Colfax is a village in Dunn County, Wisconsin, United States. The population was 1,182 at the 2020 census. The village is surrounded by the Town of Colfax.

==History==
The community was named for Schuyler Colfax, who served as vice president under Ulysses S. Grant. On June 4, 1958, Colfax was struck by a powerful F5 tornado, leaving its southern and northeastern sections heavily damaged or destroyed.

==Geography==

According to the United States Census Bureau, the village has an area of 1.41 sqmi, of which 1.38 sqmi is land and 0.03 sqmi is water.
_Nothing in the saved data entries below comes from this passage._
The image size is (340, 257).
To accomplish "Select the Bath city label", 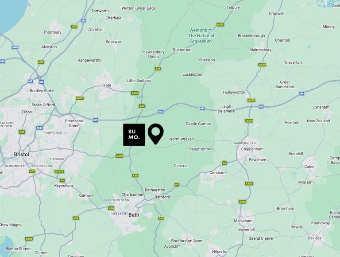I will (134, 215).
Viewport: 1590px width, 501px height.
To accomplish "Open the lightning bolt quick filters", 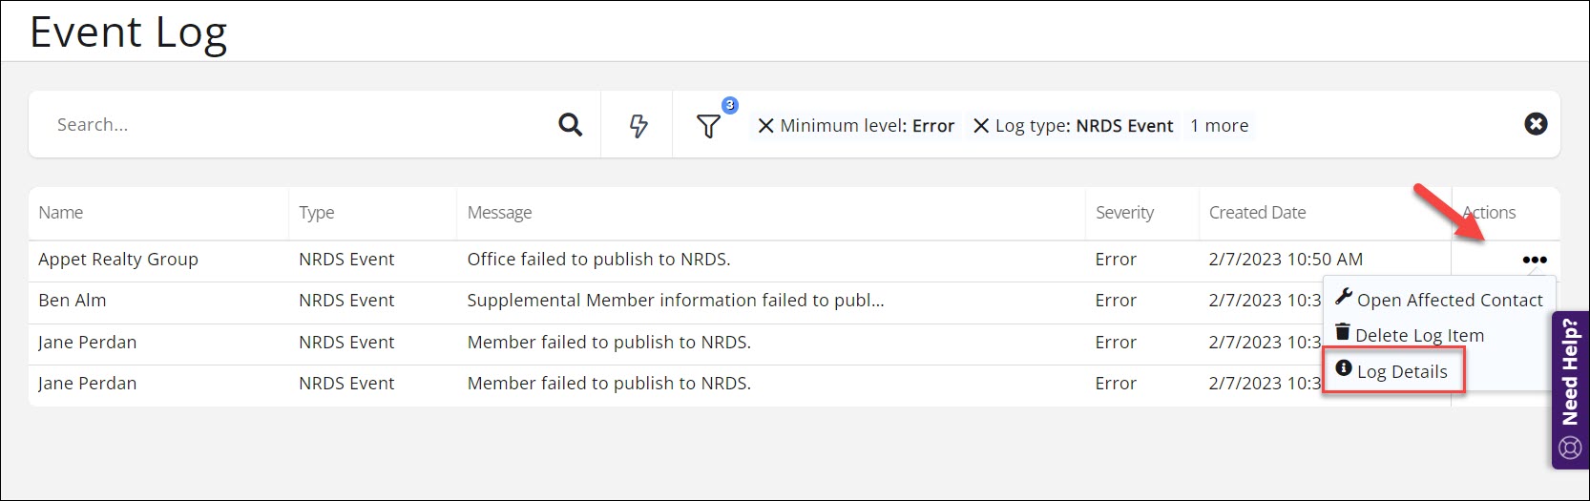I will tap(638, 125).
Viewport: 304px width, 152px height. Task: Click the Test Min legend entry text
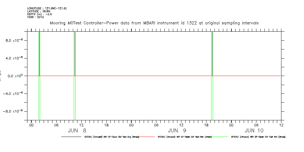pos(258,137)
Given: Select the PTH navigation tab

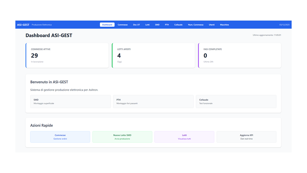Looking at the screenshot, I should (167, 25).

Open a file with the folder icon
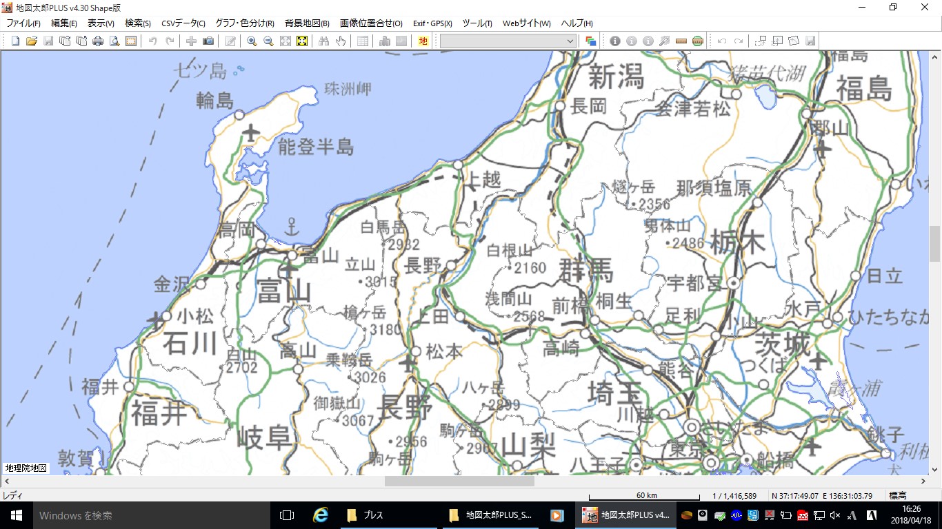(32, 41)
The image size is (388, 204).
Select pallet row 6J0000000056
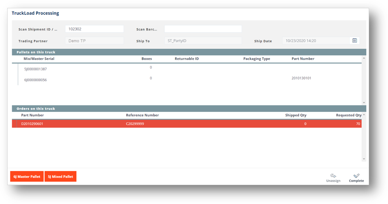point(35,80)
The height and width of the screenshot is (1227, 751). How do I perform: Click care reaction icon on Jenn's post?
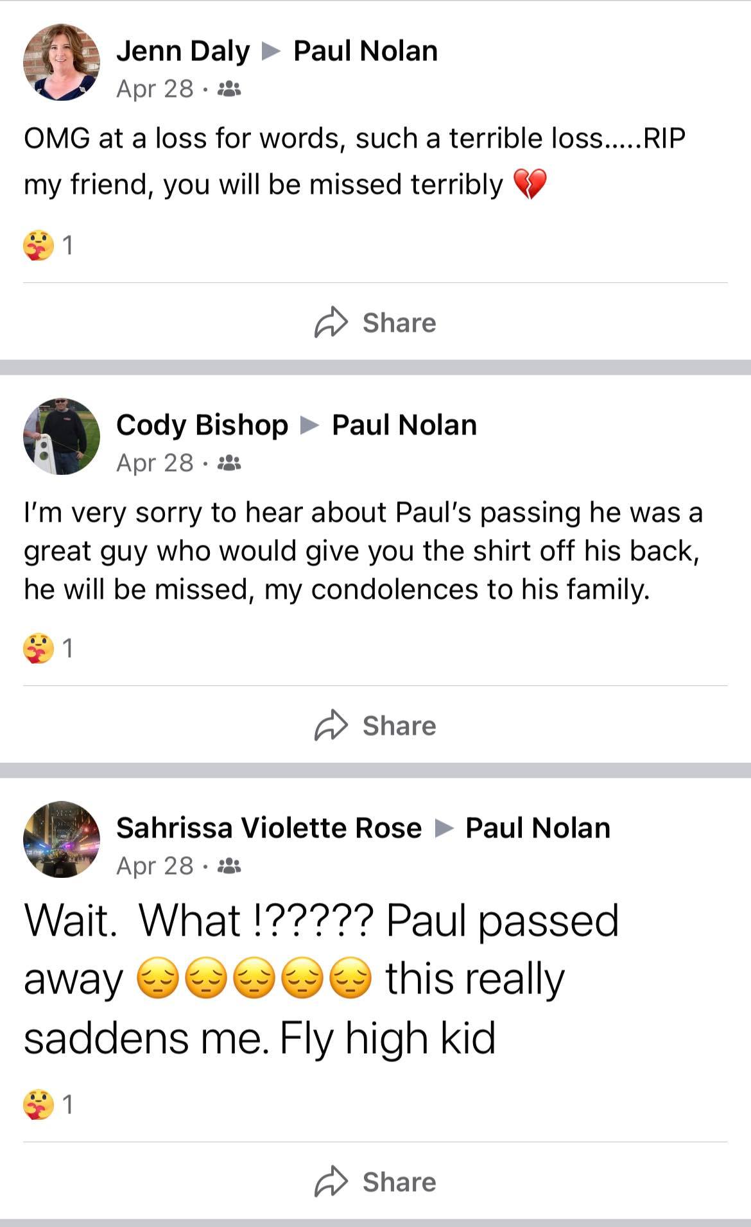(39, 245)
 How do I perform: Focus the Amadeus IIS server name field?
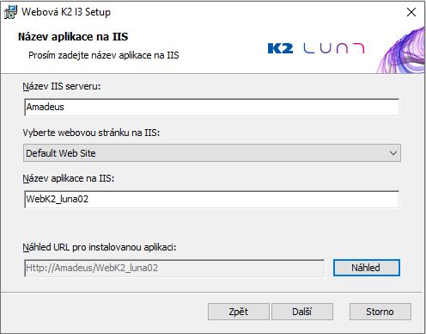pos(212,108)
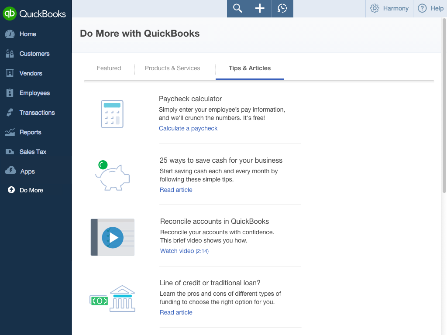Select the Tips & Articles tab
Viewport: 447px width, 335px height.
(x=250, y=68)
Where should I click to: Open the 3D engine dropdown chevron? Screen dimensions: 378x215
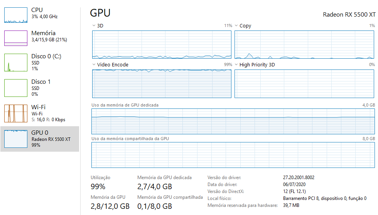tap(94, 25)
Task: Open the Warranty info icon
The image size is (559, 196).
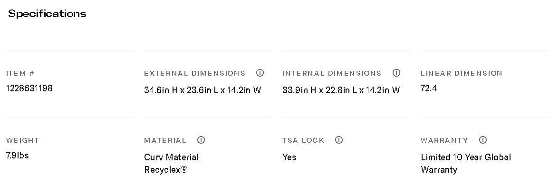Action: pos(483,140)

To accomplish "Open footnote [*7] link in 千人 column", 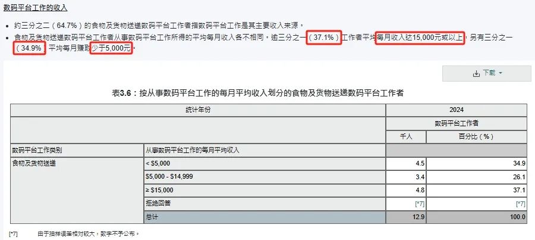I will click(x=420, y=204).
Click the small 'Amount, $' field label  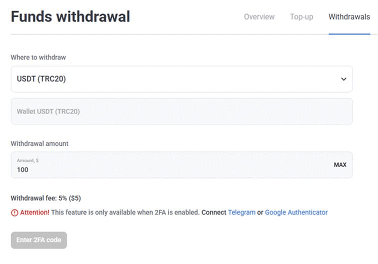(28, 161)
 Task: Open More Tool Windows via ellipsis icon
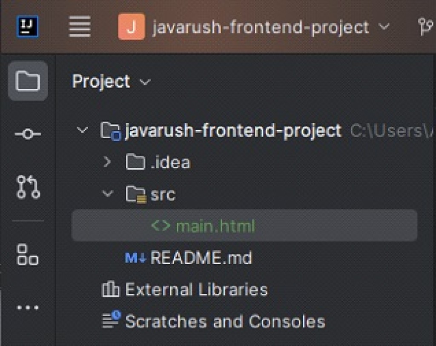[x=27, y=307]
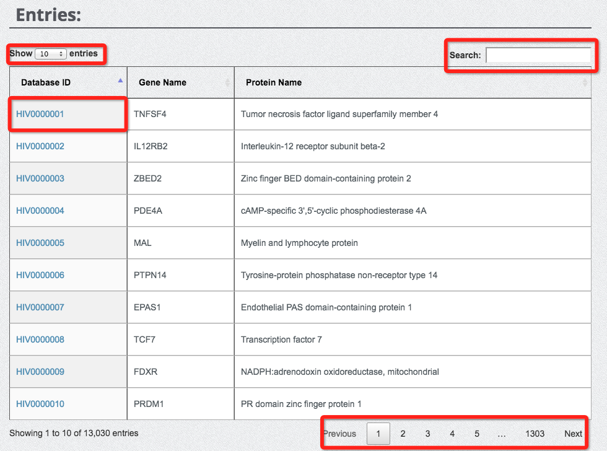Go to entry HIV0000010
The height and width of the screenshot is (451, 607).
40,404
Colfax is along the Red Cedar River.

Wisconsin Highways 40 and 170 are main routes in the community. Other routes include County Roads BB, M, N, and W.

==Demographics==

Historical population
| Census | Pop. | Note | %± |
| 1880 | 66 |  | — |
| 1910 | 701 |  | — |
| 1920 | 905 |  | 29.1% |
| 1930 | 919 |  | 1.5% |
| 1940 | 992 |  | 7.9% |
| 1950 | 1,044 |  | 5.2% |
| 1960 | 885 |  | −15.2% |
| 1970 | 1,026 |  | 15.9% |
| 1980 | 1,149 |  | 12.0% |
| 1990 | 1,110 |  | −3.4% |
| 2000 | 1,136 |  | 2.3% |
| 2010 | 1,158 |  | 1.9% |
| 2020 | 1,182 |  | 2.1% |
U.S. Decennial Census

===2010 census===
As of the census of 2010, there were 1,158 people, 478 households, and 291 families living in the village. The population density was 839.1 PD/sqmi. There were 524 housing units at an average density of 379.7 /sqmi. The racial makeup of the village was 97.2% White, 0.3% African American, 0.6% Native American, 0.2% from other races, and 1.7% from two or more races. Hispanic or Latino of any race were 1.7% of the population.

There were 478 households, of which 30.8% had children under the age of 18 living with them, 44.1% were married couples living together, 12.3% had a female householder with no husband present, 4.4% had a male householder with no wife present, and 39.1% were non-families. 33.9% of all households were made up of individuals, and 18% had someone living alone who was 65 years of age or older. The average household size was 2.29 and the average family size was 2.93.

The median age in the village was 41.8 years. 24.4% of residents were under the age of 18; 7.3% were between the ages of 18 and 24; 22.4% were from 25 to 44; 24.3% were from 45 to 64; and 21.6% were 65 years of age or older. The gender makeup of the village was 45.6% male and 54.4% female.

===2000 census===
As of the census of 2000, there were 1,136 people, 467 households, and 294 families living in the village. The population density was 817.0 people per square mile (315.5/km^{2}). There were 488 housing units at an average density of 351.0 per square mile (135.6/km^{2}). The racial makeup of the village was 98.59% White, 0.26% Black or African American, 0.18% Native American, 0.26% from other races, and 0.70% from two or more races. 1.32% of the population were Hispanic or Latino of any race.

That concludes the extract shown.